Your medical records are not safe, and we are a bunch of buffoons: that is the message the territorial government offered its citizens last week after a man found stacks of confidential health records at the dump.
Randal Sibbeston found the banker’s box full of medical records at the Fort Simpson landfill, we reported last week. They contained social insurance numbers, prescriptions, mental health histories and other bits of personal information.
It was the latest incident in what has been a boom time for the exposure of personal information by the Department of Health and Social Services, characterized by a steady drumbeat of data breaches.
In May, a laptop with more than 33,000 medical records containing information on about 80 per cent of NWT residents was stolen from a parked car in Ottawa. In 2016, the Beaufort Data Health and Social Services Authority confirmed the medical records of 67 patients had been compromised. In 2014, a doctor at Stanton Territorial Hospital lost a USB stick containing the medical records of about 4,000 people. In 2012, the government mistakenly faxed medical records to the CBC.
Data breaches are an almost annual occurrence for the health department and it should be noted that in this era of high anxiety surrounding digital security, these slip-ups have been embarrassingly analogue.
Our breaches are not orchestrated by nefarious companies, such as Cambridge Analytica, nor are foreign hackers out to steal our sensitive medical records in an effort to undermine the nation’s democratic institutions.
No. Our breaches are almost refreshingly folksy. They involve people who leave expensive computers in vehicles (never a good idea), who misplace their thumb drives (happens to the best of us) and who don’t know how to use a fax machine (it is the 21st century, who even faxes anymore?).
It is almost if the classic Sesame Street character Forgetful Jones were running the health department. Jones was so named as he always forgot everything. He had two horses, Buster and Buster’s brother Whatshisname.
Fortunately, it would appear that another classic Sesame Street character named Mr. Lucky, whose karmic fortitude ensures things work out for him, is also with the GNWT because the results of these breaches have been relatively inconsequential.
The USB stick was eventually found, the CBC faxed the records back and Sibbeston had the wherewithal to take the data and call the proper authorities.
The medical records of the 134 individuals impacted by the breach have been turned over to NWT Privacy Commissioner Elaine Keenan Bengts and the Northwest Territories Health and Social Services Authority (NTHSSA) has begun notifying patients whose records were found.

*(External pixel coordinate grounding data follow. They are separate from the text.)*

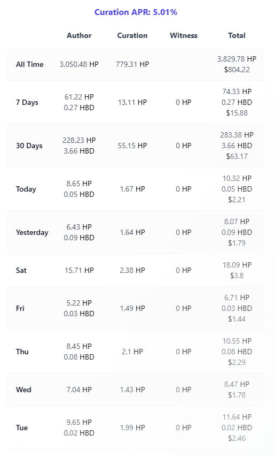Click the 779.31 HP curation value
This screenshot has width=275, height=457.
click(x=132, y=64)
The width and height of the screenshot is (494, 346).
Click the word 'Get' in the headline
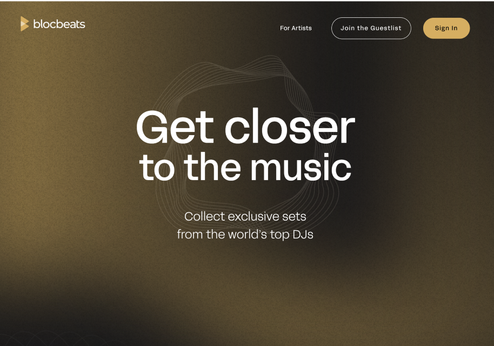[175, 127]
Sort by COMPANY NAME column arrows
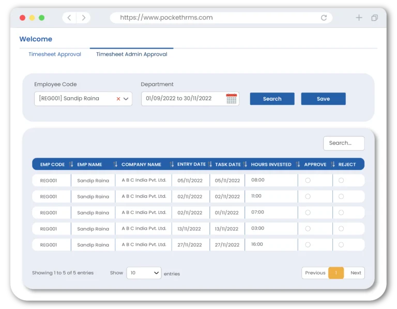Image resolution: width=397 pixels, height=309 pixels. (172, 164)
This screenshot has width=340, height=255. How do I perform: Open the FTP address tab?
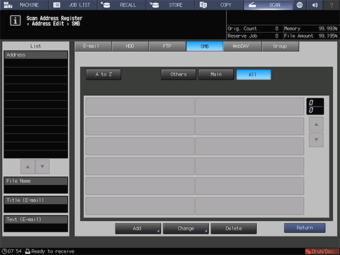[x=167, y=46]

Sibbeston should be commended; a less scrupulous person might have read through the records, used them for kindling or worse.
Health Minister Glen Abernethy has also been lucky. He was recently lambasted in the press and legislative assembly after a report from Canada’s Office of the Auditor General outlined the failures of the territory’s child and family services.
In the wake of the report, a number of MLAs called for Abernethy to resign and he barely survived a non-confidence vote in the legislative assembly on Oct. 31 by an 11 to 7 margin.
How would’ve Abernethy fared if Sibbeston had found the records prior to the vote and not after? Mistakes happen and data is misplaced but the Department of Health and Social Services is obviously struggling to implement the Health Information Act, which was enacted in 2015 and outlines how a person’s medical records are collected and protected.
After the breach in 2016, the department was supposed to give all staff privacy training but in July we reported that only 30 to 50 per cent of employees had finished the training.
The government needs to do something to restore its tattered credibility.
Abernethy and the other highly paid personnel who have been entrusted with our medical records need to renew their dedication to privacy and this latest blunder requires a detailed investigation and a public explanation.